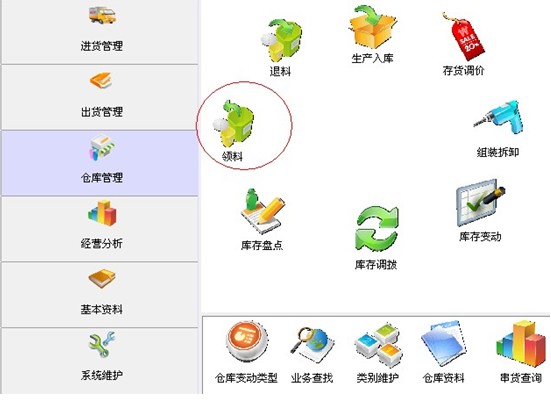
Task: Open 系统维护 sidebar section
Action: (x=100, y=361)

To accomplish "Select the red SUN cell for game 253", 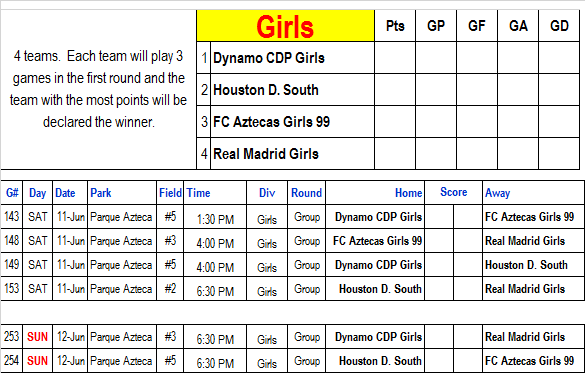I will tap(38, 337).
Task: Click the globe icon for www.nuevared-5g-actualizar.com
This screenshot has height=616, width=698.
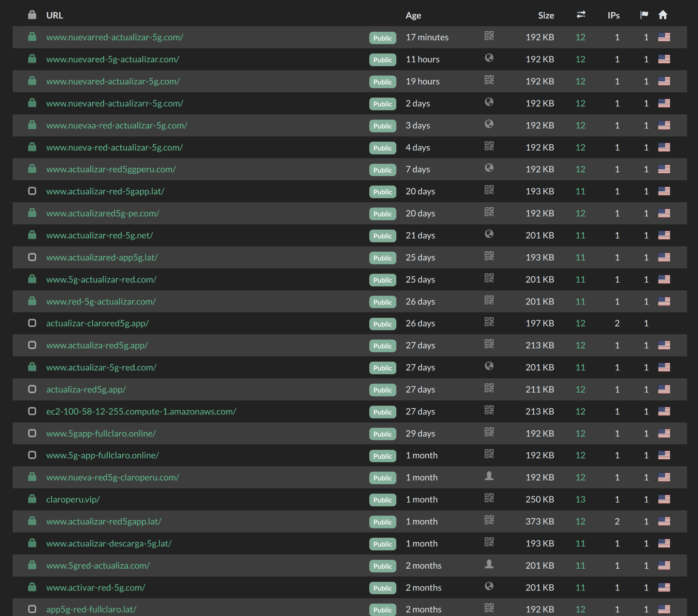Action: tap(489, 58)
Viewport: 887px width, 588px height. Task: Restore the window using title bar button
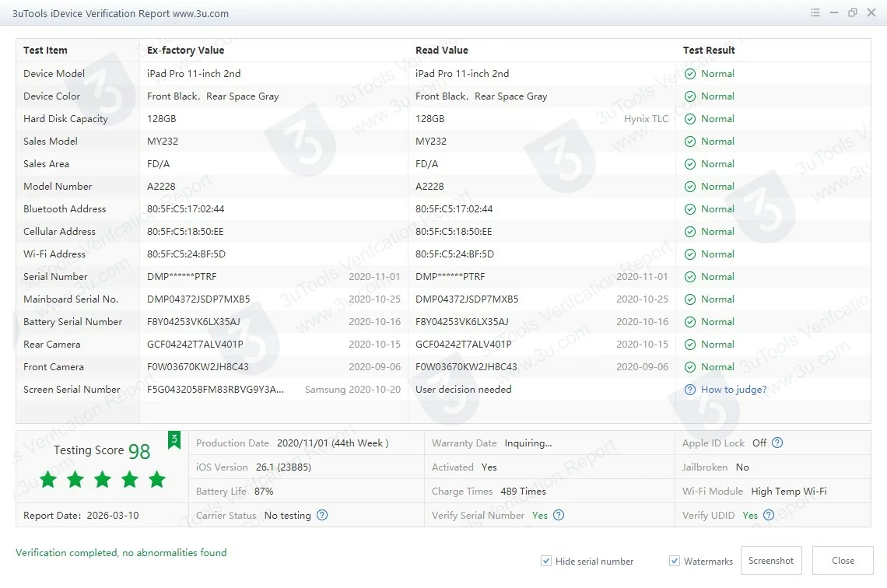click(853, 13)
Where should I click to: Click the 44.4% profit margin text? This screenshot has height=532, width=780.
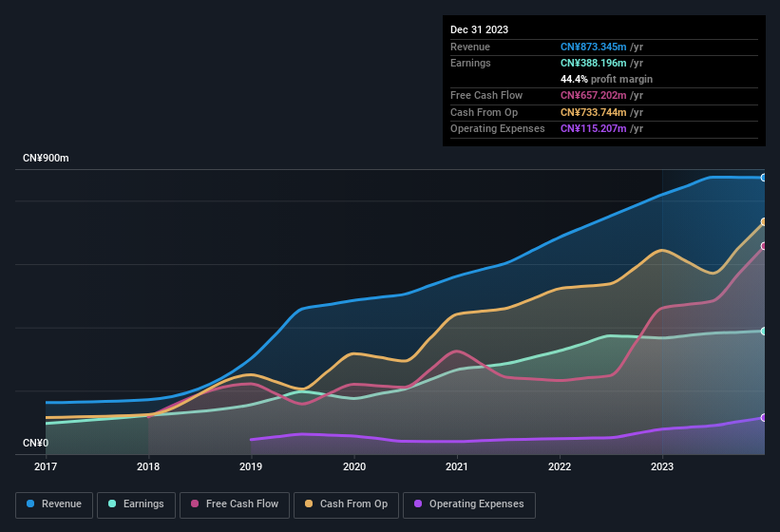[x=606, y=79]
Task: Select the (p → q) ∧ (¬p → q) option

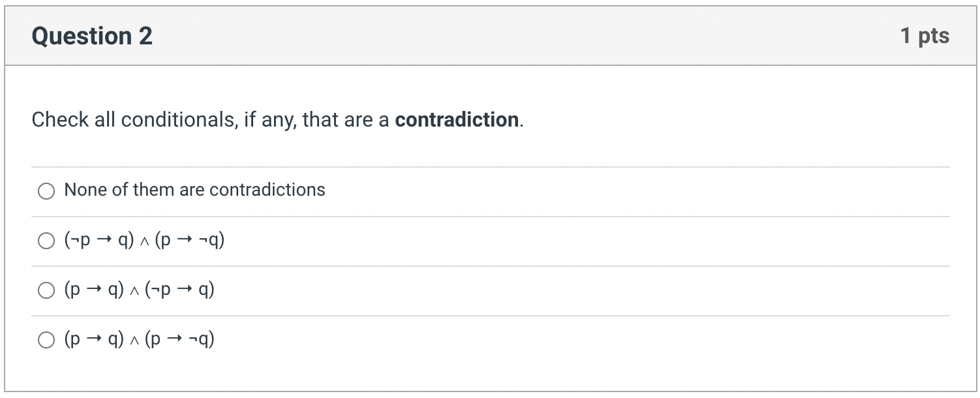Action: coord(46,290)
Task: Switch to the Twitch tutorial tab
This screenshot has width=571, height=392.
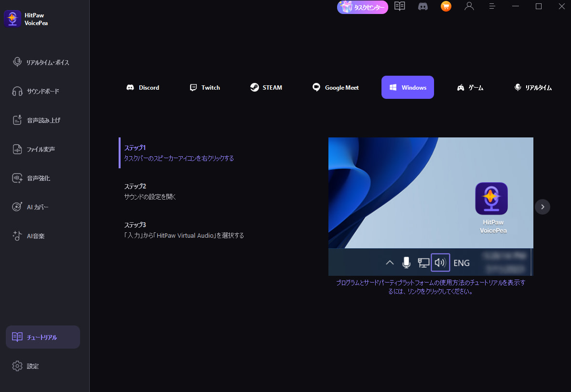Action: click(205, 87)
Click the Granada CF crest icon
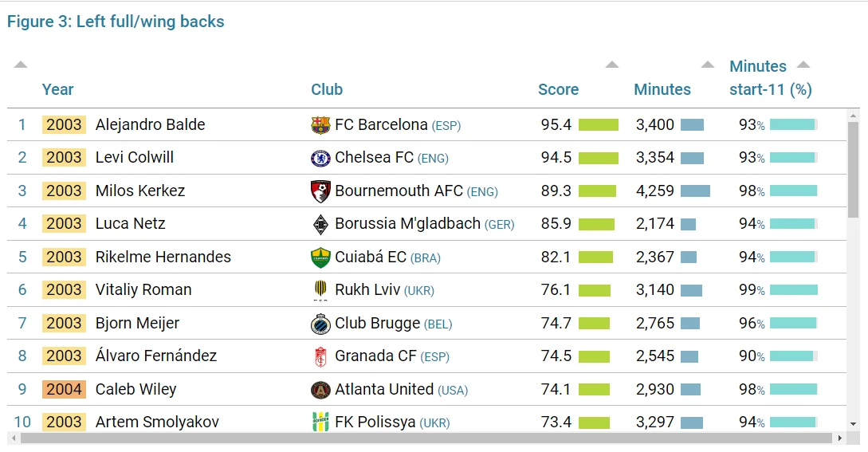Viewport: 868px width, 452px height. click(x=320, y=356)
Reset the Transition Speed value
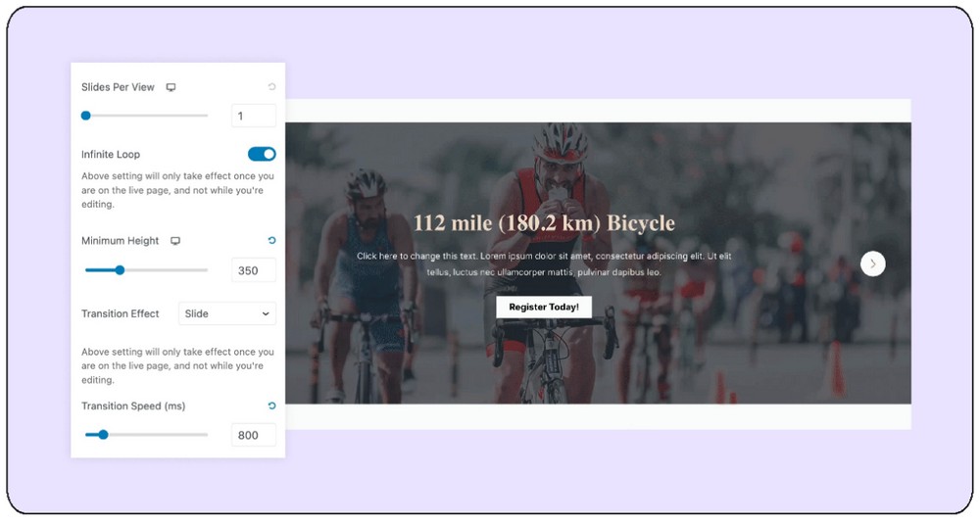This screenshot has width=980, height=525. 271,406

The problem → Would you restate, exactly and with no pictures, the lines of the entries above from the one containing "Where should I" through the one containing "Task: Switch to the Twitch tutorial tab"?

Task answer →
Where should I click to: Click the 44.4% profit margin text? This screenshot has height=532, width=780.
[x=606, y=79]
Task: Select the (p → q) ∧ (¬p → q) option

Action: coord(46,290)
Task: Switch to the Twitch tutorial tab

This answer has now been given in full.